Data for processing section start
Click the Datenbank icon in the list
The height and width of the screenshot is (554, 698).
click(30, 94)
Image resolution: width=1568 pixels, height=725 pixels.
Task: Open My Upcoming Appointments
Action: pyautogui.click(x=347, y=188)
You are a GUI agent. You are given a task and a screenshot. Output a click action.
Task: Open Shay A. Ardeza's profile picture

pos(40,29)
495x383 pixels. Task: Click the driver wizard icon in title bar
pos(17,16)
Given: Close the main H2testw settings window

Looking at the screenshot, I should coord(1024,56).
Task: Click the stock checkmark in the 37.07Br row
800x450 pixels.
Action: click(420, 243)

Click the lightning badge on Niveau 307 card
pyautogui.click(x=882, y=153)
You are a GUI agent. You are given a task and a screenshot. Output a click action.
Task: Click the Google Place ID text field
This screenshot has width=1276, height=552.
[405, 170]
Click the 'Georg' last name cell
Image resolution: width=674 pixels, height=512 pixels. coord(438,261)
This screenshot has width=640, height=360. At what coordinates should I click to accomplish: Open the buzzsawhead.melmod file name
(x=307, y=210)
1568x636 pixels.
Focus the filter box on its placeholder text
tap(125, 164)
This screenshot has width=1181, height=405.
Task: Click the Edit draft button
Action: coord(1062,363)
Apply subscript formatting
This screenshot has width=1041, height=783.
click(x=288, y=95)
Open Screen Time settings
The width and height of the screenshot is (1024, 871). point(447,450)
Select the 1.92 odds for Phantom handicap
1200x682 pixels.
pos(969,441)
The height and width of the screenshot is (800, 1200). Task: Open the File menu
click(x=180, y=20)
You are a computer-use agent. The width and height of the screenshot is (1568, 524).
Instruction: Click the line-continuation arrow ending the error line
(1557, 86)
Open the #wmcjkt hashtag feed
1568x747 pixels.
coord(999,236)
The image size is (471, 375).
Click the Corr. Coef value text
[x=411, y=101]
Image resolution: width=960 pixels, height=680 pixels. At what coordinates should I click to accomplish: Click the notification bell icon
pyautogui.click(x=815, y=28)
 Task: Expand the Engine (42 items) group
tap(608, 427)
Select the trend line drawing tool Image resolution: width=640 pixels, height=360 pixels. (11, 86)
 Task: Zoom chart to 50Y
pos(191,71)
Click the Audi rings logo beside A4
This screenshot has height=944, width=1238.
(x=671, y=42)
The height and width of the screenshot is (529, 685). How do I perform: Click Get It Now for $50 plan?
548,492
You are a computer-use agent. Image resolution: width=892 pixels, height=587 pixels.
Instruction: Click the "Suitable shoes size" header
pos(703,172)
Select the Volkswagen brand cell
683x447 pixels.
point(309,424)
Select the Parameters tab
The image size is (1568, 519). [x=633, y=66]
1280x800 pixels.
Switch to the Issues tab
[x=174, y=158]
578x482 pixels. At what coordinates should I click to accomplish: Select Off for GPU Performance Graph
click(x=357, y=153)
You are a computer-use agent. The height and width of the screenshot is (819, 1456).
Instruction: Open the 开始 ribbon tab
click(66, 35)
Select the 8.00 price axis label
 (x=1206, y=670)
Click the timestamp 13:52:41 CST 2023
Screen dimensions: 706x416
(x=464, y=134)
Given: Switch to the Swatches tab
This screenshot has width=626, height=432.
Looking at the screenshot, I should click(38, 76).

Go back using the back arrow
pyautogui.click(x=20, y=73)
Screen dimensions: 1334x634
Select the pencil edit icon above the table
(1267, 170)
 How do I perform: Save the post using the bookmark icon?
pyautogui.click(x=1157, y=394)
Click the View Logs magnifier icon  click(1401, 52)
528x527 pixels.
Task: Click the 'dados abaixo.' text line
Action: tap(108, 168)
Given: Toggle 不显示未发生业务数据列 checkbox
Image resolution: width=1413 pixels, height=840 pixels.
Data for processing section end
* [Exercise directions]:
Scan the material above for the string "computer". Return each line where it occurs.

* [Written answer]:
You are a computer-use agent. The width and height of the screenshot is (1568, 524).
You are a computer-use agent. Image resolution: width=892 pixels, height=587 pixels.
You are a computer-use agent. The height and width of the screenshot is (819, 1456).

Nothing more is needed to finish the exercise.